Under the newly revealed plan, the West Island, one of the two artificial islands that are the heart of the park, would house a new “urban oasis” – in other words, a water park run by Austrians – where adult tickets would start at $39 per day.

Next door, Écorécréo, a Quebec company, would offer outdoor activities such as zip lines. Its location in the Port of Montreal charges $39 an hour for quad-cycle rentals. Oh: and the privately run concert venue, Budweiser Stage, which replaced the mostly-free Ontario Place Forum, would be rebuilt bigger. Already, tickets for the Arkells next month start at $54.

You have to think about the prices, because this plan – or quasi-plan – is shaped by commercial considerations. Doug Ford’s government will transform the place into an effectively private realm. It’ll be somewhere a middle-class family might spend a day’s wages on a day of recreation, and then come back next summer.

This is not, of course, how the province is spinning things. Ford and provincial officials emphasized the fact that a portion of the site will remain as parkland, and that the central Cinesphere theatre and the Pods – the high-tech-style exhibition pavilions designed by architect Eb Zeidler and colleagues – will remain.

But what will the pods hold? Who will run them? What does it have to do with zip lines? How do thermal baths fit with a concert venue? None of this is clear.

What is clear is that the new “spa” will be very big. The company Therme confirmed their building will be about 10 acres in size, which is roughly 450,000 square feet. This, they said, will cost $350-million to construct. (Rest assured, public money will help make the water and electricity run here.)

Yes, there would be a strip of park remaining around the edge of the West Island. But the “spa” structure – designed by Therme staff with local architects Diamond Schmitt – is guaranteed to be much worse than it looks right now. The drawings for PR purposes are very unclear. They suggest vast, irregular expanses of glass, a 19th-century Crystal Palace stretched through a Photoshop filter, and some swoopy curves of reddish aluminum.

It’s safe to assume that whatever is built will be even less attractive. Architectural drawings lie. What’s light and flashy in the drawings ends up dark and clunky in reality. This structure will sit with all the grace of an oil tanker beached in a park.
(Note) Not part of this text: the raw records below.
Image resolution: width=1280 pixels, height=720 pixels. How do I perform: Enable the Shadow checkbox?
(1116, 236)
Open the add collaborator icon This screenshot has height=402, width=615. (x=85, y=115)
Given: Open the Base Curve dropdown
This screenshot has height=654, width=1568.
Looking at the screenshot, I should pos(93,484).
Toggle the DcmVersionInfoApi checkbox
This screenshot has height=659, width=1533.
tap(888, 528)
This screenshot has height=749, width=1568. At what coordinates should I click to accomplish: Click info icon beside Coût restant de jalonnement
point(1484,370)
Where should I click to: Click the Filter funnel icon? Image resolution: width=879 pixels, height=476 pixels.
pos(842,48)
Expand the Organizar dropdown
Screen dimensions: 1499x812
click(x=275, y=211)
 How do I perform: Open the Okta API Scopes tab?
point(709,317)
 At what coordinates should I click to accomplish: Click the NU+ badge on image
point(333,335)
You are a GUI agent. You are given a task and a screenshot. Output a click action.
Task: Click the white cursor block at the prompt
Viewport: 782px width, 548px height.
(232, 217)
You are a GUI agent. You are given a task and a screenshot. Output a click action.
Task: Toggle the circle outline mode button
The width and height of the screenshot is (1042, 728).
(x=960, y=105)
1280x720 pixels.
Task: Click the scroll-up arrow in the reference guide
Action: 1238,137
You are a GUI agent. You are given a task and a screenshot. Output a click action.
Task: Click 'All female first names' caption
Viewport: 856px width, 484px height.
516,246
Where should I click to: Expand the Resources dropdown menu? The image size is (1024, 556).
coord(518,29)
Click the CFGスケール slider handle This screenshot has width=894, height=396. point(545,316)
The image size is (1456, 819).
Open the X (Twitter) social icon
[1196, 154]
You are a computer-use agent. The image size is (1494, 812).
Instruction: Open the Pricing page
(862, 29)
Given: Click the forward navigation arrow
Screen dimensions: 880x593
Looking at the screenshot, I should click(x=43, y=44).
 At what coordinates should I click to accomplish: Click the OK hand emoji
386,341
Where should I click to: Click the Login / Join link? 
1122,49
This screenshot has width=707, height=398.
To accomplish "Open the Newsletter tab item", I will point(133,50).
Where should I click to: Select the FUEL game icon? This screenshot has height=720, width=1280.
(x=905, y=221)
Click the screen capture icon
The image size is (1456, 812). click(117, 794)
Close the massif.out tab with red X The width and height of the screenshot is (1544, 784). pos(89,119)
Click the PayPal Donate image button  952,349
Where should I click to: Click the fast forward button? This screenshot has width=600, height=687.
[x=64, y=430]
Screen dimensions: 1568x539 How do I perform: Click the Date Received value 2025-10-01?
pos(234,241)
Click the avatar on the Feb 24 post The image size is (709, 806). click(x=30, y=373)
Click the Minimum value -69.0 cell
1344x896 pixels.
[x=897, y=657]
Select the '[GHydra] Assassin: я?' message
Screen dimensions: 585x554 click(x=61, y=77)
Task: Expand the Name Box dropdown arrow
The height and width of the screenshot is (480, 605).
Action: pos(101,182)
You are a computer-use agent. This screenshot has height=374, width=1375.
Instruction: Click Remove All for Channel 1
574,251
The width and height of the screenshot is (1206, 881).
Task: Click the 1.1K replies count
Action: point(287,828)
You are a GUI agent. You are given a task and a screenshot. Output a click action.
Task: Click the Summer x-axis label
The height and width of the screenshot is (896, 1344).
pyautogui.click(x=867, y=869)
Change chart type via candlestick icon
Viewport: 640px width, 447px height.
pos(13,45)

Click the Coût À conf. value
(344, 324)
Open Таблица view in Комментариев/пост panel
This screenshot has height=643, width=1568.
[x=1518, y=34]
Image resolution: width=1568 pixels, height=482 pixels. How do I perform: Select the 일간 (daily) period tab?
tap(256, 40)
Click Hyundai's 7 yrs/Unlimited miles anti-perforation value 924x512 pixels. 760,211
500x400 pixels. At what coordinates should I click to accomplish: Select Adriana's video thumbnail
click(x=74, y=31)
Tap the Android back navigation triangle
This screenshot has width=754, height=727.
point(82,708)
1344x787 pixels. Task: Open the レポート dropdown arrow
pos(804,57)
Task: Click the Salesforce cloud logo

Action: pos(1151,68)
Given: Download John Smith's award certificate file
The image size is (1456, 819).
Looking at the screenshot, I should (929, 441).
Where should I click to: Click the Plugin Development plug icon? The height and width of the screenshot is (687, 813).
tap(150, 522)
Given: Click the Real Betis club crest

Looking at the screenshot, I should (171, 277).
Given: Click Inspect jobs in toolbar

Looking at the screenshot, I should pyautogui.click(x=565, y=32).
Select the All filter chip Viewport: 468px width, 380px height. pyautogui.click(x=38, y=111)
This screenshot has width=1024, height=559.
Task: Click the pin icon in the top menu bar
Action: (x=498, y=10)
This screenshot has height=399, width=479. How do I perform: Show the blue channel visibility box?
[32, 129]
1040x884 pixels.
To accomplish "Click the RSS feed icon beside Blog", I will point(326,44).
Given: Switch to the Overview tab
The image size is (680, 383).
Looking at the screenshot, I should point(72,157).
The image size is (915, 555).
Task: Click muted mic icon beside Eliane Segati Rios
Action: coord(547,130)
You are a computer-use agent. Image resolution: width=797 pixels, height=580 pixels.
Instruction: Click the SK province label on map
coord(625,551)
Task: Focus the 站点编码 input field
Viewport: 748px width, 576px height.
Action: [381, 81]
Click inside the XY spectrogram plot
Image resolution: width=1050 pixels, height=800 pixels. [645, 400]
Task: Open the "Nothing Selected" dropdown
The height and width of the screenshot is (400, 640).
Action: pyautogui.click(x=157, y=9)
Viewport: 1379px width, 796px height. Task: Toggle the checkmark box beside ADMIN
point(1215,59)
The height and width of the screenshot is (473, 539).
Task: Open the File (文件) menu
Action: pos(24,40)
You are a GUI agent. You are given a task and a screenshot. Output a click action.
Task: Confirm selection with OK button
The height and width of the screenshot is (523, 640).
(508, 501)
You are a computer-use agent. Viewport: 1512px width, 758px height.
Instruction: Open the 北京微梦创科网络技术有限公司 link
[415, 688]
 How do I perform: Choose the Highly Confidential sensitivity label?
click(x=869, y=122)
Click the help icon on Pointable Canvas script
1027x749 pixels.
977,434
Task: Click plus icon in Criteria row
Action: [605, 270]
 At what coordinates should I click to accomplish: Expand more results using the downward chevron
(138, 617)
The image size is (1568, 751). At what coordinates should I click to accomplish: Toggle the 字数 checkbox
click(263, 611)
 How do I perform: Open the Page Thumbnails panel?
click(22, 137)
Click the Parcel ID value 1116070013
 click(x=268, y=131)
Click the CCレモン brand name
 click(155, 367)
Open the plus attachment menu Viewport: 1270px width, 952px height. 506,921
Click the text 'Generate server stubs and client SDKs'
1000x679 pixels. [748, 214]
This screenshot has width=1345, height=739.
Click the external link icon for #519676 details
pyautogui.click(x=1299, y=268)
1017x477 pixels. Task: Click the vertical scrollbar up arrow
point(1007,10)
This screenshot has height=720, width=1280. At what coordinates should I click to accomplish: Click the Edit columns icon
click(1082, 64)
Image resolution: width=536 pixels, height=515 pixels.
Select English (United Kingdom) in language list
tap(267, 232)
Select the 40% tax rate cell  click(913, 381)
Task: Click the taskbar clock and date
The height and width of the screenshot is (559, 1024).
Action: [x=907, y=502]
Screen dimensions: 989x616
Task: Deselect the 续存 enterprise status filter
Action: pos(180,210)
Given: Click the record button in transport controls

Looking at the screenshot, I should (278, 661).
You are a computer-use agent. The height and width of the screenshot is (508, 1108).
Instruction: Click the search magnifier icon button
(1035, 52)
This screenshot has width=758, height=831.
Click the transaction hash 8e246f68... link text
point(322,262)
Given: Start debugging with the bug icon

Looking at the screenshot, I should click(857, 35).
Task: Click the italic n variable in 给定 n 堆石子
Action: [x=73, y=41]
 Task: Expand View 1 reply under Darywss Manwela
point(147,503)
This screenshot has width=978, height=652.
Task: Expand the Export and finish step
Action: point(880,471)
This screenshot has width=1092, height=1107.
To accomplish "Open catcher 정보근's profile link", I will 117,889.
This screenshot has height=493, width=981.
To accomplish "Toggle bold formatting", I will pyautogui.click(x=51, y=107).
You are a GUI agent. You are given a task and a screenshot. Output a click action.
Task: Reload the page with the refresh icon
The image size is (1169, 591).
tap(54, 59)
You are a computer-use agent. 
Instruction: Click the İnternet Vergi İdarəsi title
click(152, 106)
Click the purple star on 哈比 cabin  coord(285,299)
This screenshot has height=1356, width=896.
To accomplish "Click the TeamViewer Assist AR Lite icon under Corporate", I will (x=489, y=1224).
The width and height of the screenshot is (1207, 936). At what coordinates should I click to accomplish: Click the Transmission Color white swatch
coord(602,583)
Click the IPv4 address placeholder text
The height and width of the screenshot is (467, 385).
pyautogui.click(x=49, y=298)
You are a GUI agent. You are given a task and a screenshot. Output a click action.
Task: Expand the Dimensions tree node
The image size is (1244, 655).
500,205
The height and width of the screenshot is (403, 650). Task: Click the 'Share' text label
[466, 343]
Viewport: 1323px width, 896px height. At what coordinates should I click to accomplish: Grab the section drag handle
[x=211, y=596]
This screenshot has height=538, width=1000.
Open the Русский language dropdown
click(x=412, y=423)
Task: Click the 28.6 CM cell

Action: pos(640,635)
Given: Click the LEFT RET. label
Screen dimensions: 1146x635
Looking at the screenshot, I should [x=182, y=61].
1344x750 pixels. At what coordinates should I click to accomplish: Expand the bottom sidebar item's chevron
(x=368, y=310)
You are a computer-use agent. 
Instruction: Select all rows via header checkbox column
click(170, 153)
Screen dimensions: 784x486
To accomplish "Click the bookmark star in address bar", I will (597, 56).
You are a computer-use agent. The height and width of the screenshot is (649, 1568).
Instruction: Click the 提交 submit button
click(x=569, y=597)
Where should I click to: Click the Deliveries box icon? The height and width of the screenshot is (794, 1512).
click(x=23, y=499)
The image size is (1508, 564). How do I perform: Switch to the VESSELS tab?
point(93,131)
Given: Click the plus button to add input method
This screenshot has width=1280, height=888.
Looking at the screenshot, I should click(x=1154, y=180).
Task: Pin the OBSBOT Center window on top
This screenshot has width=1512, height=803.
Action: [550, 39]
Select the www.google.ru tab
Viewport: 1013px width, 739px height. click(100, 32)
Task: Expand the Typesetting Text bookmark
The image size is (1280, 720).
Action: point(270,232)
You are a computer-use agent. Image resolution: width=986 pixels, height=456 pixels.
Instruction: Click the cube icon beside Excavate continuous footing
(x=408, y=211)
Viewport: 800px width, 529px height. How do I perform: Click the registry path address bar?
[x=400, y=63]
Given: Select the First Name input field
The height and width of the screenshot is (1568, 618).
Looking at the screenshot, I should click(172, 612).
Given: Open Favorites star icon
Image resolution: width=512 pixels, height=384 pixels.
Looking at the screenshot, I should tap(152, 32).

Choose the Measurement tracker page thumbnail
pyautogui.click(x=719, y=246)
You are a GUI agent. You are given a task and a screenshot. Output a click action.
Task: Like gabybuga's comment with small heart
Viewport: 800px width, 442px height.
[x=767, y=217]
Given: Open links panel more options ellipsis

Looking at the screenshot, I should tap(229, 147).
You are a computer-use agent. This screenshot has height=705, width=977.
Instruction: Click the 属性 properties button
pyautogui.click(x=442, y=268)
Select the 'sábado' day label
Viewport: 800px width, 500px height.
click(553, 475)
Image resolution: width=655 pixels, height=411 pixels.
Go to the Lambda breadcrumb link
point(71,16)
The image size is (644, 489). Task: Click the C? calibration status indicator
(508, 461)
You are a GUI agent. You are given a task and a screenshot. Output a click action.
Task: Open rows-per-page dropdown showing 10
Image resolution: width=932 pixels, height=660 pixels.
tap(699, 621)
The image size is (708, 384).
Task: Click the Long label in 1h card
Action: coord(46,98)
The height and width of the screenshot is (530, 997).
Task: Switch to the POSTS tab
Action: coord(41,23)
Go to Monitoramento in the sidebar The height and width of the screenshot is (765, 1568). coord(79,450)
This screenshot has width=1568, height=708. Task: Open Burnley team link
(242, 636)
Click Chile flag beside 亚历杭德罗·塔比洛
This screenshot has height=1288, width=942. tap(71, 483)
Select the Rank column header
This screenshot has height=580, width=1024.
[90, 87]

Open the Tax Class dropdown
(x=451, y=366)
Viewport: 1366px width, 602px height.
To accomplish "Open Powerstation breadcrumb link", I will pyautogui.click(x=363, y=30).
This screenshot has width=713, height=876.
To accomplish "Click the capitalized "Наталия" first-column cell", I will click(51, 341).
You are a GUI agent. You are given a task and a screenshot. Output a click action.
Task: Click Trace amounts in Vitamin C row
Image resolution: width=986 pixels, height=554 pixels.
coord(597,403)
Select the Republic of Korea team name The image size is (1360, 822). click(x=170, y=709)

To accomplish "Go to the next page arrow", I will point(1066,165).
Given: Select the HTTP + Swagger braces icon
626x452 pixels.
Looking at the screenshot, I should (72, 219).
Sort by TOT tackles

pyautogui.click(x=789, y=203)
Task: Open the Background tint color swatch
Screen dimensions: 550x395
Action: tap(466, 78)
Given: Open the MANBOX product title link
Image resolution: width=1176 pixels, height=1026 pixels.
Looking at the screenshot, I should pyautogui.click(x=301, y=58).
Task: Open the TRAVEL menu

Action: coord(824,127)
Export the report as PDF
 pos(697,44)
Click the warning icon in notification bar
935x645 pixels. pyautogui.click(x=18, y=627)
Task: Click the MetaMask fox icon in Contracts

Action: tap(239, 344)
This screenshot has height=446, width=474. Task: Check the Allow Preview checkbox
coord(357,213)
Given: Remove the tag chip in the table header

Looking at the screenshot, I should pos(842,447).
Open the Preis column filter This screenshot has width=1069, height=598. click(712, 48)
And Ontario Place is a park. It is, in fact, a beautiful one. When it was designed as a park and exhibition space at the end of the 1960s, the landscape architect Michael Hough created a subtle and nuanced landscape full of hills, valleys, coves, copses and groves. It’s still there; thousands of people visit every weekend. It is, you might say, a family-friendly destination.

For years, folks at Queen’s Park have ignored this obvious fact. Ontario Place didn’t need a new business model (or three). It didn’t need a new purpose. Look at how the site is being used right now: the new Trillium Park on its east side, beautifully designed by Land Inc. and West 8, has proven wildly popular. I was there recently with my kids, climbing the rocks and skipping stones.

This is the kind of place that locals will visit weekly. Add some good live performances, a couple of good restaurants, and a world-class playground – maybe zip lines, too – and it becomes the kind of tourist destination that actually works for big, diverse Western cities in 2021. Then build some housing on the giant parking lots on the shoreline, which would pay for it all.

But that would take the politics of 1968, when even Conservatives understood the value of public amenities. Or some smart leaders who understand what actually makes cities pleasant and prosperous. Ontario is a place, right now, that has neither.